Enfin, grâce au meilleur décryptage des mécanismes physiopathologiques de la maladie, d’autres cibles thérapeutiques émergent (récepteurs TAAR1, phosphodiestérase 10A), même si le passage de ces approches en clinique reste très lointain. Elles ouvrent néanmoins un mouvement dans lequel la mise à disposition progressive de nouvelles molécules, avec de nouvelles voies d’action, permettra probablement d’adapter plus précisément le choix du traitement en fonction de la symptomatologie du patient.

 

L’intensification de la prise en charge au cours des premiers épisodes psychotiques est un pilier important pour le contrôle durable de la maladie ; des réseaux d’intervention précoce se constituent actuellement en France en ce sens. Et en complément du traitement médicamenteux, l’offre de soins plus holistiques intégrant l’aspect psychosocial est déterminante pour le meilleur rétablissement des patients.
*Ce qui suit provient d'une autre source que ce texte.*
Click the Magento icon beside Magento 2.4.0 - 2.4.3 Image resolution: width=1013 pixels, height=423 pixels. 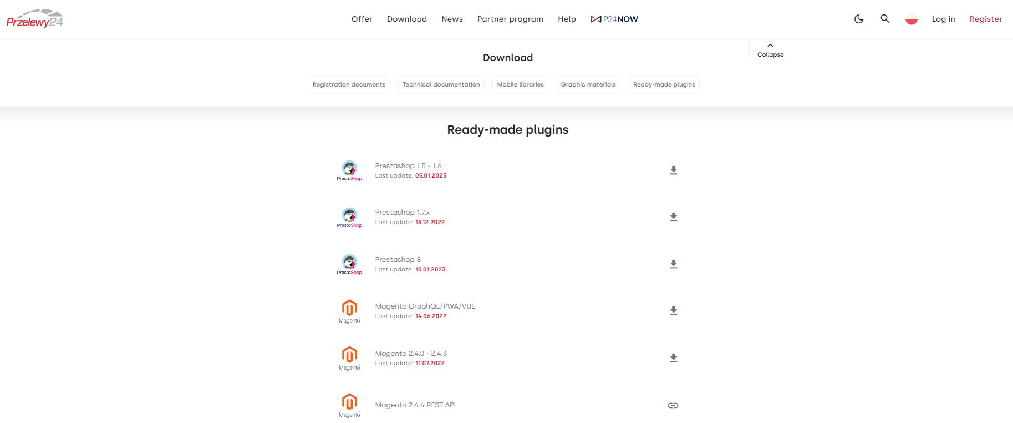[349, 357]
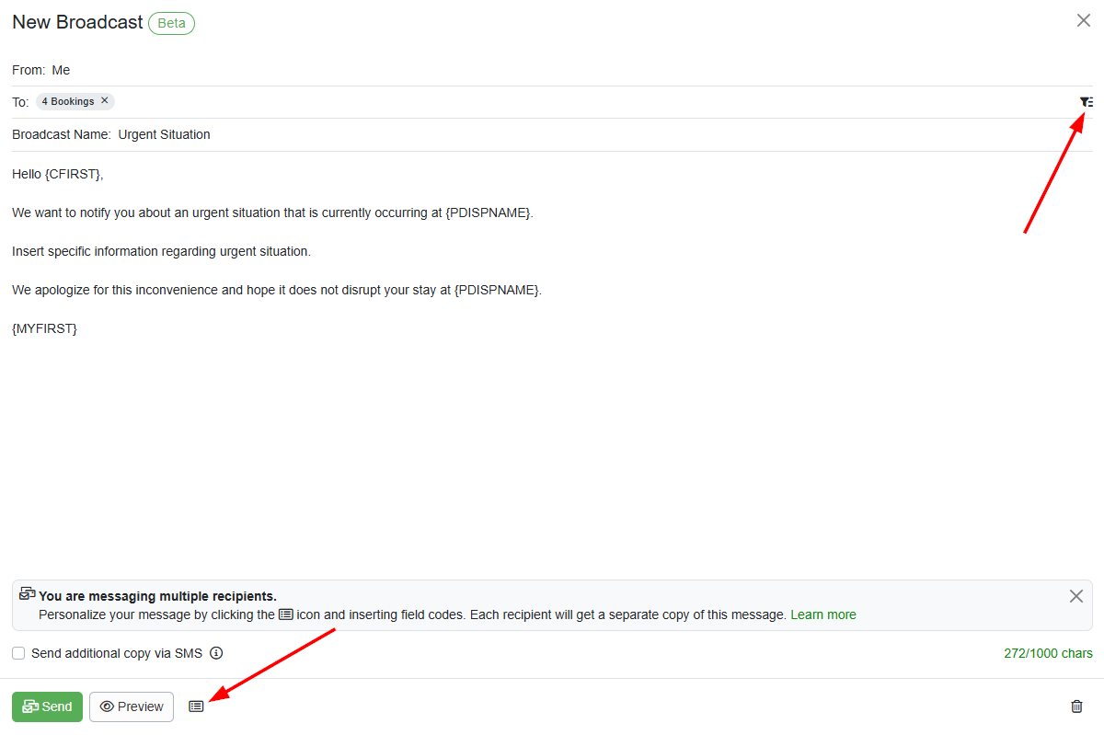Dismiss the multiple recipients notice
Image resolution: width=1104 pixels, height=735 pixels.
[x=1075, y=596]
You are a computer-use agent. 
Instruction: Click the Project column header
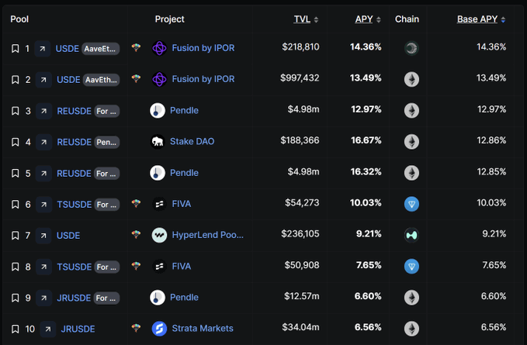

Elle comporte notamment la réhabilitation cognitive et les thérapies cognitivo-comportementales, qui permettent de progresser dans la gestion des difficultés et des symptômes quotidiens entraînés par la maladie, ainsi que l’éducation du patient, également primordiale car la réussite du traitement dépend de l’engagement actif et donc de l’adhésion de celui-ci. L’inobservance et les interruptions de traitement, fréquentes dans cette maladie, augmentent le risque de rechute.

Une meilleure forme

 

Outre l’éducation thérapeutique, la galénique offre aussi des pistes d’amélioration : des formulations injectables de longue durée d’action sont développées pour des administrations mensuelles, trimestrielles et prochainement semestrielles (palipéridone, olanzapine, aripiprazole). Elles permettent d’ajuster la durée d’efficacité à la stabilité clinique et à la nécessité des contrôles cliniques. « Elles sont le plus souvent envisagées chez des patients bien stabilisés, afin que l’espacement du suivi médical ne leur soit pas préjudiciable », reconnaît le psychiatre.

 

Enfin, il faut noter que la qualité de vie est un élément central au moment du choix du traitement. Les effets secondaires des antipsychotiques, qui ont pu être considérés auparavant comme le « prix à payer » pour avoir un bon contrôle des symptômes, sont aujourd’hui pris en considération. Selon les cas, une adaptation posologique, un changement de molécule ou la prescription de médicaments spécifiques peuvent être envisagés. C’est notamment la raison pour laquelle les prescriptions de clozapine sont parfois accompagnées de celle de metformine (contrant la prise de poids) ou de lamotrigine (qui limite le risque épileptique).

 

« Les pharmaciens sont en première ligne pour repérer ces manifestations et alerter, conclut le spécialiste. Ils sont aussi les plus à mêmes d’identifier une mauvaise observance des antipsychotiques. » Dans ce cas, il ne faut pas hésiter à prendre contact avec le médecin qui réévaluera l’adéquation entre les besoins du patient et le traitement qui lui est prescrit. L’inertie thérapeutique peut constituer dans ce domaine une perte de chance pour le contrôle de la maladie et l’amélioration de la qualité de vie.